The term also is something of an oxymoron. There’s “database” and there’s “marketing,” and usually applicants have a preference for one or the other. Database marketing requires interest and expertise in both of these areas.

• Employers looking for applicants with detailed knowledge of specific software packages, database structures and quantitative techniques are often disappointed. Practitioners are simply unable to keep abreast because of the sheer speed of technological innovation.

• Database marketing is rapidly evolving. New processes, techniques and languages may be leaving many database marketers behind. It takes continual improvement in skills, training and business knowledge for database marketing to reach its true potential.

• Candidates who look good on paper do not always come through in person. It takes more than technological and marketing prowess to succeed as a database marketer. Leadership ability, excellent verbal skills, a strong strategic vision and intuition are just as important.

What core competencies should a company look for when hiring a database marketer? Four important skills stand out:

Communication skills. Database marketers are the conduit between marketing and systems. They work directly with marketing to discuss, advise, provide reports, develop requirements and shape campaigns. They also must work closely with information technology to translate specs, access systems, conduct analyses, pull lists, do acceptance testing and map business processes.
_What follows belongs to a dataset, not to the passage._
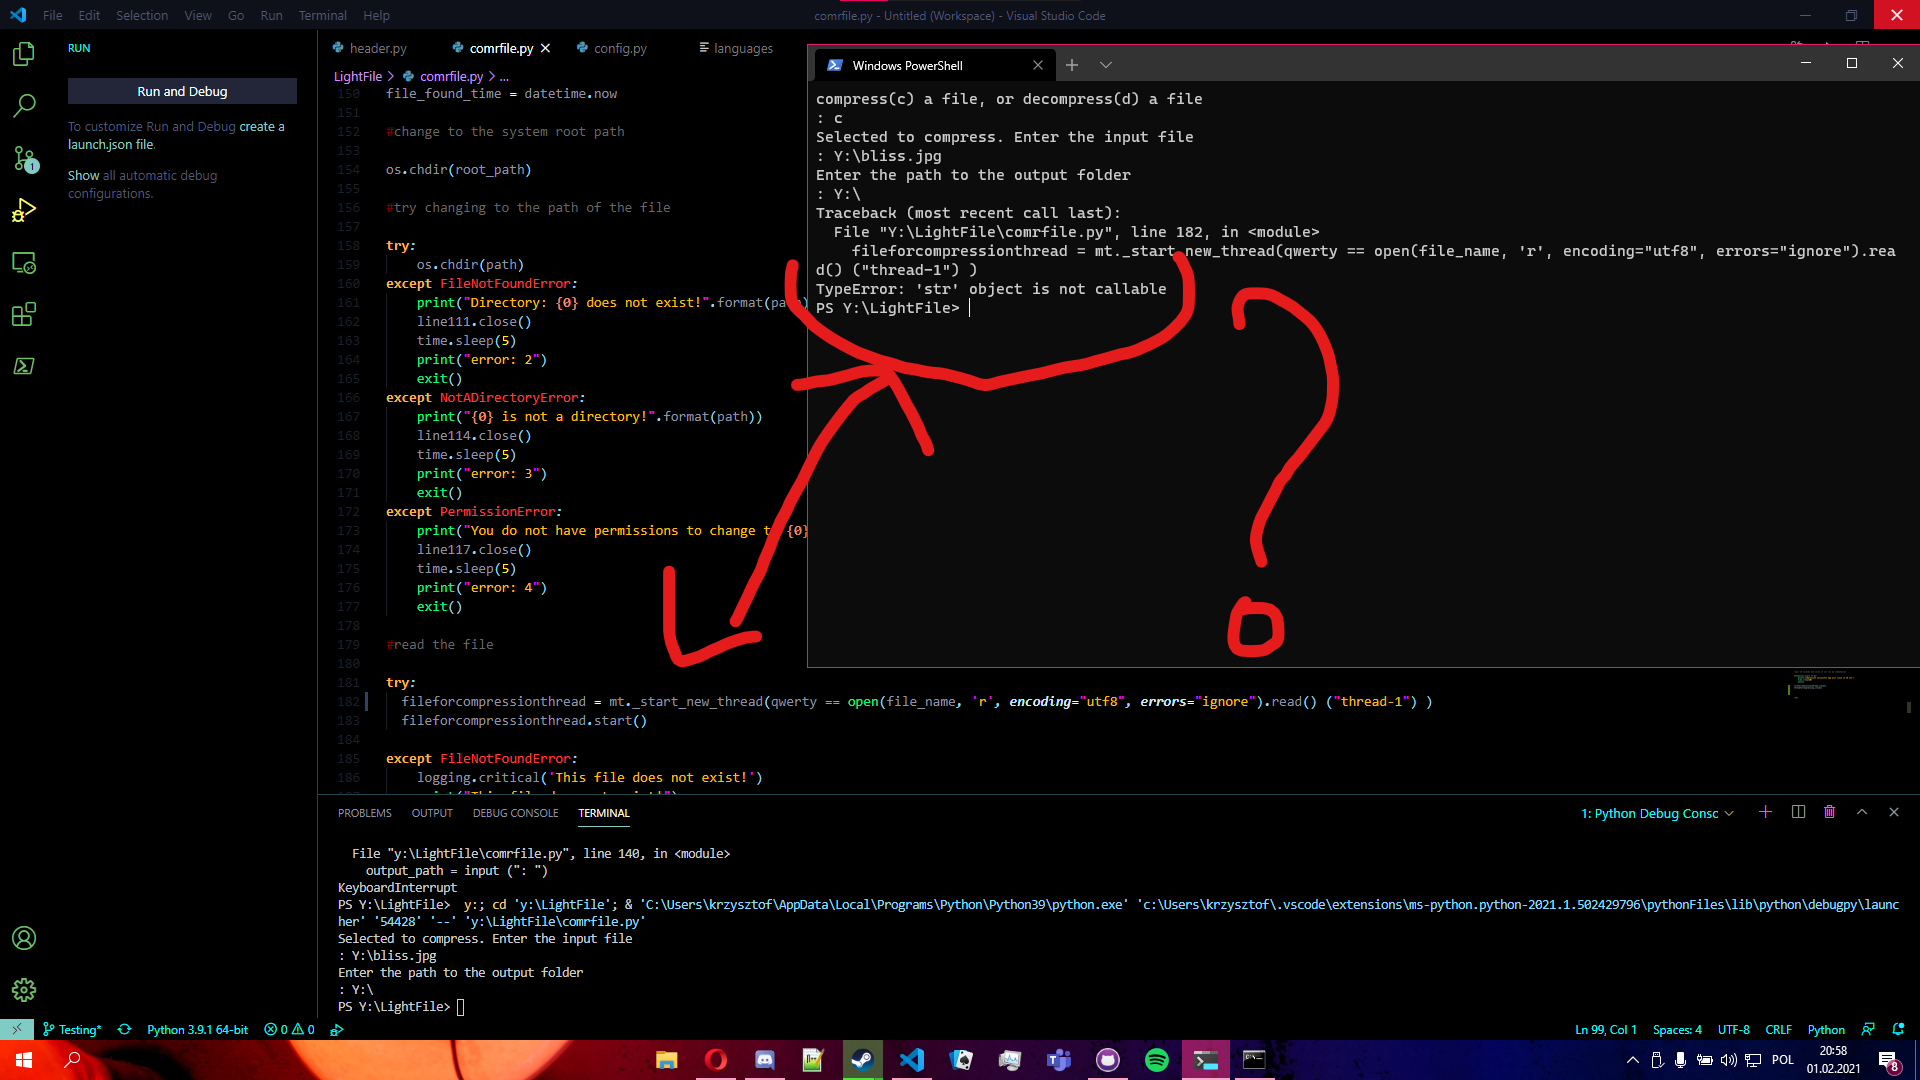This screenshot has height=1080, width=1920.
Task: Kill the terminal with the trash icon
Action: (1830, 812)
This takes the ability to translate detailed business requirements into systems lingo and the ability to translate complicated systems concepts into simple English.

Logic skills. To make marketing decisions, database marketers must access systems, and to access systems they must run queries. To do that, database marketers must have the ability to think logically. Whether it’s easy-to-use software or a sophisticated computer language, the ability to use systems tools to reason through a query is paramount to a database marketer’s success.

Balancing skills. Database marketers are the conduit between marketing and management information systems. They have to understand the business needs of the marketing client and, at the same time, work with information systems to bring business solutions to the table. A database marketer’s work is defined by how he leverages and acts upon information, and he must be approachable by both marketers and IT.

Leadership skills. Database marketers must have the leadership ability to get others to see their vision. They must have the vision of what customers should see in your company, then form a working team involving all of the customer touch points. They mobilize the resources to implement that vision.

• Jerry Bernhart is president of Bernhart Associates Executive Search, Owatonna, MN.